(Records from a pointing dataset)
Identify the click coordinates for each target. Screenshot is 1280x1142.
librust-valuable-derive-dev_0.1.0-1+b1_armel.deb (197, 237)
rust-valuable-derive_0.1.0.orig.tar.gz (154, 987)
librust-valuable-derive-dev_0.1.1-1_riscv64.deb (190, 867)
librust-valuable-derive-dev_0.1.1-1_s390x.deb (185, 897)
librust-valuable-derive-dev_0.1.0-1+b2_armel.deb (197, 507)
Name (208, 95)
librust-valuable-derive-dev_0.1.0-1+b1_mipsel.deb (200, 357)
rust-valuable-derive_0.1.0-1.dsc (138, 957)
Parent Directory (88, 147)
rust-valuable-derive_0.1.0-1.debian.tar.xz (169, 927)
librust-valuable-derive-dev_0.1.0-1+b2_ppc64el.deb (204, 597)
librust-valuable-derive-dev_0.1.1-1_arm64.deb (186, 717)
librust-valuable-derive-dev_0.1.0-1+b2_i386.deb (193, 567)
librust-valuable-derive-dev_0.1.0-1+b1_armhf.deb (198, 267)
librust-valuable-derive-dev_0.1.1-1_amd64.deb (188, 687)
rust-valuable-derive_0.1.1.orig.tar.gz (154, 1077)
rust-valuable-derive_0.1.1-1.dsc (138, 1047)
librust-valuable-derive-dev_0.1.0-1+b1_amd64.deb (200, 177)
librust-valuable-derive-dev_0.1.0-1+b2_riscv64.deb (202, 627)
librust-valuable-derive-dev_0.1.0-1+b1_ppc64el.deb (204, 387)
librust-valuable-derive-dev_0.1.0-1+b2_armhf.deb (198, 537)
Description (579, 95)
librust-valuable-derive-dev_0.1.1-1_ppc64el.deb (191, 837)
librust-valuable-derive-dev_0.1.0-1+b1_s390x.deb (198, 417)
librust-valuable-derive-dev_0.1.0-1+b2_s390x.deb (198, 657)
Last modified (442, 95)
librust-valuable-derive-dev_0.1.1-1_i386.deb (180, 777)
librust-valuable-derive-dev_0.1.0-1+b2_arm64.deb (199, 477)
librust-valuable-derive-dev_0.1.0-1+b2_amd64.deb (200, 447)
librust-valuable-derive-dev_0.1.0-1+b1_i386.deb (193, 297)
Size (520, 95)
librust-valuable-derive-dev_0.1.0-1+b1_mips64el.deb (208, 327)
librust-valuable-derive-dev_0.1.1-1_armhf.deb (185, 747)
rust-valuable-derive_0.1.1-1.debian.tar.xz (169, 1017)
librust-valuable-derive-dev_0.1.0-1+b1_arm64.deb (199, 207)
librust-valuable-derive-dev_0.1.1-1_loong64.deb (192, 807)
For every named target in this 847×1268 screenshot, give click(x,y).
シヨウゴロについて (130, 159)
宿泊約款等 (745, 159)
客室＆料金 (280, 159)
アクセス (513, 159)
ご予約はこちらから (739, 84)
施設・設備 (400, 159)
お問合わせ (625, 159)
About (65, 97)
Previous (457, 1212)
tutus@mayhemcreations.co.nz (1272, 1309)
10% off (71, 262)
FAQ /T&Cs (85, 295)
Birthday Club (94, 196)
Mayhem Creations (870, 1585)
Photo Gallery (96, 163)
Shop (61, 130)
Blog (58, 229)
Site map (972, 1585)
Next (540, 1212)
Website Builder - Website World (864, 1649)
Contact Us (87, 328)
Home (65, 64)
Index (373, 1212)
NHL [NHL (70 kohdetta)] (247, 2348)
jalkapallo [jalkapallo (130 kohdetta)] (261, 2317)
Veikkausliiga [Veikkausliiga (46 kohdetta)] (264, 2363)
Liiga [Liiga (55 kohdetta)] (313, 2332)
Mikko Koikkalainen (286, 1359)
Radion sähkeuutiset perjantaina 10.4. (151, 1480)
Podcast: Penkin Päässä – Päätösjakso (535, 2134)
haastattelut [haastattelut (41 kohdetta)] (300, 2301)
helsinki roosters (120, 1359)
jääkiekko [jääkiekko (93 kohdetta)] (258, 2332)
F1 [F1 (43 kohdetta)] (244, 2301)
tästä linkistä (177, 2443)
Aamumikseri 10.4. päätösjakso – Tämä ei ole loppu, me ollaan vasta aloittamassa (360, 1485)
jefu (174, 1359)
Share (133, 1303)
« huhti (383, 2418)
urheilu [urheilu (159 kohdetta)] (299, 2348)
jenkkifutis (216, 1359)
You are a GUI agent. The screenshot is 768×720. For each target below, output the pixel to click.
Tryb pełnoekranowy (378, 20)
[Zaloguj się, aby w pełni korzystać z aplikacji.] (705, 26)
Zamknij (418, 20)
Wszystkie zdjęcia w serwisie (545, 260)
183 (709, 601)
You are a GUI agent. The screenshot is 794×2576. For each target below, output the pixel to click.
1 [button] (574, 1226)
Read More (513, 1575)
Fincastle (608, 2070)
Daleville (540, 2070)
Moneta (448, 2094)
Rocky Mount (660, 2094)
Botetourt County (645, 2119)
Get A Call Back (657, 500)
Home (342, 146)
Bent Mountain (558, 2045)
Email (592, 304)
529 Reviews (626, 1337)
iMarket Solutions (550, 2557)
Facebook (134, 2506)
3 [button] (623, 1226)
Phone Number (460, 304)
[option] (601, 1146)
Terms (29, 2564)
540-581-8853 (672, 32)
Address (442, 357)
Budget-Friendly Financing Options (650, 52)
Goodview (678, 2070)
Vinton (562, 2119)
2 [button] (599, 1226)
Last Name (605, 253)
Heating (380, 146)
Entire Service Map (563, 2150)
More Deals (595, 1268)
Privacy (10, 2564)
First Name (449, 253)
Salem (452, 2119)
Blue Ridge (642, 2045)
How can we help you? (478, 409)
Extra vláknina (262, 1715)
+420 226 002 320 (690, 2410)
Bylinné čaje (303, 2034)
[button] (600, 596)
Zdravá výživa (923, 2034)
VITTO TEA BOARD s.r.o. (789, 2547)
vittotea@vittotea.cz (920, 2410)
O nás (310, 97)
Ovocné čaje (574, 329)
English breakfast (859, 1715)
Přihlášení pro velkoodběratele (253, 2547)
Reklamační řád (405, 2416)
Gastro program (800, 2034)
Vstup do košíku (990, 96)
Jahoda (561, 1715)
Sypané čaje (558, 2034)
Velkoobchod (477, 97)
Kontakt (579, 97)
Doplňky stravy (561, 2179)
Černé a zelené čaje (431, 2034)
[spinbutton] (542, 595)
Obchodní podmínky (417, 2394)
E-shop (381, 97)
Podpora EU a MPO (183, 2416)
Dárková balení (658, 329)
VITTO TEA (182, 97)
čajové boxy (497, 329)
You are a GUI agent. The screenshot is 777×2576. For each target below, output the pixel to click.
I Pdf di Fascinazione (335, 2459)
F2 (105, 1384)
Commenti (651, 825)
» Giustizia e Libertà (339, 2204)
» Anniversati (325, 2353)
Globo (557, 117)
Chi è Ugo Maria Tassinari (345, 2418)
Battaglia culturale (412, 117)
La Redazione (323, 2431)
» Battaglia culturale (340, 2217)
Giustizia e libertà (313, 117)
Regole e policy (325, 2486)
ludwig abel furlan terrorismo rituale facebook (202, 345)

What you have to do:
Rescale the lines starting with the line containing "3 [button] (623, 1226)" and going on through the line containing "Kontakt (579, 97)". Rewrite each of these lines in full, requests included, and multiply every answer coordinate by 0.95, rounding to whole numbers with halves rounded up. Give back only these lines.

Complete response:
3 [button] (592, 1165)
Phone Number (437, 289)
[option] (571, 1089)
Terms (28, 2436)
540-581-8853 (638, 30)
Address (420, 339)
Budget-Friendly Financing Options (618, 49)
Goodview (644, 1967)
Vinton (534, 2013)
2 [button] (569, 1165)
Last Name (575, 240)
Heating (361, 139)
Entire Service Map (535, 2043)
More Deals (565, 1205)
Privacy (10, 2436)
First Name (427, 240)
Salem (429, 2013)
Blue Ridge (610, 1943)
How can we help you? (454, 389)
Extra vláknina (249, 1629)
+420 226 002 320 (656, 2290)
Bylinné čaje (288, 1932)
[button] (570, 566)
Zdravá výživa (877, 1932)
VITTO TEA BOARD s.r.o. (750, 2420)
vittotea@vittotea.cz (874, 2290)
O nás (295, 92)
Ovocné čaje (545, 313)
English breakfast (816, 1629)
Přihlášení pro velkoodběratele (240, 2420)
Reklamační řád (385, 2295)
Gastro program (760, 1932)
Vstup do košíku (941, 91)
Jahoda (533, 1629)
Sypané čaje (530, 1932)
Velkoobchod (453, 92)
Kontakt (550, 92)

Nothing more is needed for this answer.